You are viewing a plain text version of this content. The canonical link for it is here.
Posted to dev@nutch.apache.org by Apache Wiki <wi...@apache.org> on 2010/09/08 12:47:18 UTC
[Nutch Wiki] Update of "GORA_HBase" by JulienNioche
Dear Wiki user,
You have subscribed to a wiki page or wiki category on "Nutch Wiki" for change notification.
The "GORA_HBase" page has been changed by JulienNioche.

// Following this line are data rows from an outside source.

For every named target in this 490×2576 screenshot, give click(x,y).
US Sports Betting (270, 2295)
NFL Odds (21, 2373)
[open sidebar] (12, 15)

http://wiki.apache.org/nutch/GORA_HBase
--------------------------------------------------
New page:
This document describes how to get Nutch 2.0 to use HBase as a backend for GORA and is based on the revision 993857 of the Nutch trunk
* Install and configure HBase 0.20.6
* Pull the GORA code and compile it
* Copy the jars from gora/gora-hbase/lib-ext to nutch/lib
* Add the following to nutch/ivy/ivy.xml
{{{
<dependency org="org.gora" name="gora-hbase" rev="0.1" conf="*->compile">
<exclude org="com.sun.jdmk"/>
<exclude org="com.sun.jmx"/>
<exclude org="javax.jms"/>
</dependency>
}}}
* Specify the GORA backend in nutch-site.xml
{{{
<property>
<name>storage.data.store.class</name>
<value>org.gora.hbase.store.HBaseStore</value>
<description>Default class for storing data</description>
</property>
}}}
* Add mapping file for hbase in conf/gora-hbase-mapping.xml
{{{
<?xml version="1.0" encoding="UTF-8"?>
<gora-orm>
<table name="webtable">
<family name="p"/> <!-- This can also have params like compression, bloom filters -->
<family name="f"/>
<family name="s"/>
<family name="il"/>
<family name="ol"/>
<family name="h"/>
<family name="mtdt"/>
<family name="mk"/>
</table>
<class table="webtable" keyClass="java.lang.String" name="org.apache.nutch.storage.WebPage">
<!-- fetch fields -->
<field name="baseUrl" family="f" qualifier="bas"/>
<field name="status" family="f" qualifier="st"/>
<field name="prevFetchTime" family="f" qualifier="pts"/>
<field name="fetchTime" family="f" qualifier="ts"/>
<field name="fetchInterval" family="f" qualifier="fi"/>
<field name="retriesSinceFetch" family="f" qualifier="rsf"/>
<field name="reprUrl" family="f" qualifier="rpr"/>
<field name="content" family="f" qualifier="cnt"/>
<field name="contentType" family="f" qualifier="typ"/>
<field name="protocolStatus" family="f" qualifier="prot"/>
<field name="modifiedTime" family="f" qualifier="mod"/>
<!-- parse fields -->
<field name="title" family="p" qualifier="t"/>
<field name="text" family="p" qualifier="c"/>
<field name="parseStatus" family="p" qualifier="st"/>
<field name="signature" family="p" qualifier="sig"/>
<field name="prevSignature" family="p" qualifier="psig"/>
<!-- score fields -->
<field name="score" family="s" qualifier="s"/>
<field name="headers" family="h"/>
<field name="inlinks" family="il"/>
<field name="outlinks" family="ol"/>
<field name="metadata" family="mtdt"/>
<field name="markers" family="mk"/>
</class>
</gora-orm>
}}}
* Compile Nutch -> ant runtime
* Make sure HBase is started and working properly
You should then be able to use it. Try going to'' $NUTCH_HOME/runtime/local/bin'' and do :
{{{
nutch inject /someseedDir
nutch readdb
}}}
You should find more details in the logs on ''$NUTCH_HOME/runtime/local/logs/hadoop.log''